Pada konferensi pers reguler, juru bicara kementerian Zhao Lijiang menyebut laporan pemerintah AS palsu, meskipun secara luas laporan publik bertentang dengan klaim China.

Kelompok hak asasi manusia dan laporan media yang dikutip oleh Deplu AS mengatakan lebih dari satu juta orang Uighur — Muslim Turki yang tinggal di wilayah Xinjiang barat laut China — telah ditahan di kamp pendidikan ulang, di mana mereka dipaksa untuk mempelajari budaya Han China dan diajari doktrin Partai Komunis.



Laporan terbaru juga mendokumentasikan kebijakan "kerja paksa" di daerah otonom. Ratusan ribu tahanan diyakini bekerja di pabrik atau memetik kapas di luar keinginan mereka untuk industri yang berkembang pesat yang mengekspor ke sejumlah negara termasuk AS.(Baca juga: Lebih dari 500 Ribu Muslim Uighur Kerja Paksa Jadi Pemetik Kapas )
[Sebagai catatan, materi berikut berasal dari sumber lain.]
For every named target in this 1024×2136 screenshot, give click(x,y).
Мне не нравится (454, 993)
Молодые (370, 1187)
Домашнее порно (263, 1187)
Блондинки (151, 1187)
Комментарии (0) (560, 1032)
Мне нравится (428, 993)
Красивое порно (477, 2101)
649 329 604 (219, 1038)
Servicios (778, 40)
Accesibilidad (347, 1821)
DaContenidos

Huawei juga dilaporkan terlibat dalam jurnal terbaru tentang pelanggaran hak asasi manusia. Raksasa telekomunikasi China itu dikatakan telah memasok teknologi pengenalan wajah yang memungkinkan pengawasan luas terhadap Uighur.(Baca juga: Terungkap, Alibaba Gunakan Software Pengenal Wajah Uighur )

"(Republik Rakyat China) telah menerapkan kebijakan represif selama puluhan tahun di Xinjiang menjadi ekstrem sejak April 2017, menahan lebih dari satu juta orang Uighur, etnis Kazakh dan Kirgiz, dan anggota kelompok agama minoritas di kamp-kamp interniran dalam upaya sistematis untuk menghapus identitas etnis dan budaya serta keyakinan agama mereka, dan mengontrol pertumbuhan populasi mereka," bunyi laporan Deplu AS.
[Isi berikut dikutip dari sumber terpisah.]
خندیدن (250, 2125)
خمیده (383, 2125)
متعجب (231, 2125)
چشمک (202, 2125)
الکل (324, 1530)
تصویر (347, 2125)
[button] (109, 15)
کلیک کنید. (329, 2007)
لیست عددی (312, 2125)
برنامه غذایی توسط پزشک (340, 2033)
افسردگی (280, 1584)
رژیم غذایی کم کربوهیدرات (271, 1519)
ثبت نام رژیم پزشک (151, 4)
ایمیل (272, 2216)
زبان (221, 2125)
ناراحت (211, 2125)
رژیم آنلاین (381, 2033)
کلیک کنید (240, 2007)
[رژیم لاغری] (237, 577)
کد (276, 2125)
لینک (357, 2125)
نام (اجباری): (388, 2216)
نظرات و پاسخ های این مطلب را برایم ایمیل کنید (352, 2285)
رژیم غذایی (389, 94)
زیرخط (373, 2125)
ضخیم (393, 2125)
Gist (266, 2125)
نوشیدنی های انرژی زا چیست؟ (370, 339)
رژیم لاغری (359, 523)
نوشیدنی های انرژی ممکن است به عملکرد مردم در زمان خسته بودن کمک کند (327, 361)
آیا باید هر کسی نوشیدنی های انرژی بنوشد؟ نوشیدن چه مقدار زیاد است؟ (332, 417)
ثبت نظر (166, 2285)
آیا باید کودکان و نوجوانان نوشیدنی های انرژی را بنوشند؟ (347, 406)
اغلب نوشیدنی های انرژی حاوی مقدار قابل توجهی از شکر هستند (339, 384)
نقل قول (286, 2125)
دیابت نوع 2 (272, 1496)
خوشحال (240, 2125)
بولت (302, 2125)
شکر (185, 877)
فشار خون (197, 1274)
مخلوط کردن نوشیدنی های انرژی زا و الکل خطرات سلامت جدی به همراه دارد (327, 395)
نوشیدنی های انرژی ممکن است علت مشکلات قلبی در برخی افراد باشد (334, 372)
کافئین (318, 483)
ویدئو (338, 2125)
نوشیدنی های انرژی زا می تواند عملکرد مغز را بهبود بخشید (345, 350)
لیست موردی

Zhao, juru bicara Kemlu China, menggambarkan tuduhan itu sebagai disinformasi yang dibuat oleh politisi anti-China.

"Disinformasi di Xinjiang yang dibuat oleh beberapa politisi Amerika adalah 'kebohongan terbesar abad ini'," katanya seperti dikutip dari Newsweek, Selasa (29/12/2020).

Beijing secara konsisten membantah tuduhan penindasan etnis dan agama di daerah tersebut. Kamp konsentrasi digambarkan sebagai sekolah atau pusat kejuruan, di mana "pelajar" menjalani deradikalisasi sebagai bagian dari kampanye kontraterorisme.

Zhao mengutip konferensi pers baru-baru ini yang diadakan di Beijing, di mana pejabat pemerintah dan penduduk terpilih dari Xinjiang berbicara tentang stabilitas sosial dan pertumbuhan ekonomi di kawasan itu. Dia mendorong para pejabat AS untuk membaca transkripnya.

Pada jumpa pers itu, Zhao juga membidik para pejabat kedutaan AS karena gagal memenuhi tugas mereka dalam mempromosikan hubungan bilateral. Dia menuduh misi diplomatik tersebut menerbitkan lebih dari 60 informasi palsu.

Sementara itu, Beijing sebelumnya telah menolak seruan dari Uni Eropa dan negara-negara anggota PBB untuk mengizinkan pengamat independen masuk ke Xinjiang.

Selain penolakan, China juga telah memanfaatkan media pemerintah dalam upayanya untuk mendikte narasi di Xinjiang. Publikasi berbahasa Inggris seperti tabloid nasionalistik Global Times telah mengeluarkan laporannya sendiri dalam upaya untuk melawan penyelidikan yang antara lain dilakukan oleh BBC dan Institut Kebijakan Strategis Australia.(Baca juga: ICC Tolak Investigasi Penindasan China Terhadap Muslim Uighur )

Pada bulan Juli, pemerintahan Trump memberi sanksi kepada pejabat Partai Komunis yang dikatakan terkait atau terlibat dalam pelanggaran hak asasi manusia di Xinjiang, yang berbatasan dengan Kazakhstan, Kyrgyzstan, Tajikistan dan Afghanistan di barat, serta Pakistan dan India di selatan.

The Uyghur Human Rights Project mengatakan kepada Newsweek awal bulan ini bahwa ada beberapa kekhawatiran di antara komunitas Uighur bahwa pemerintahan Presiden terpilih Joe Biden yang akan datang tidak akan cukup tangguh menghadapi China.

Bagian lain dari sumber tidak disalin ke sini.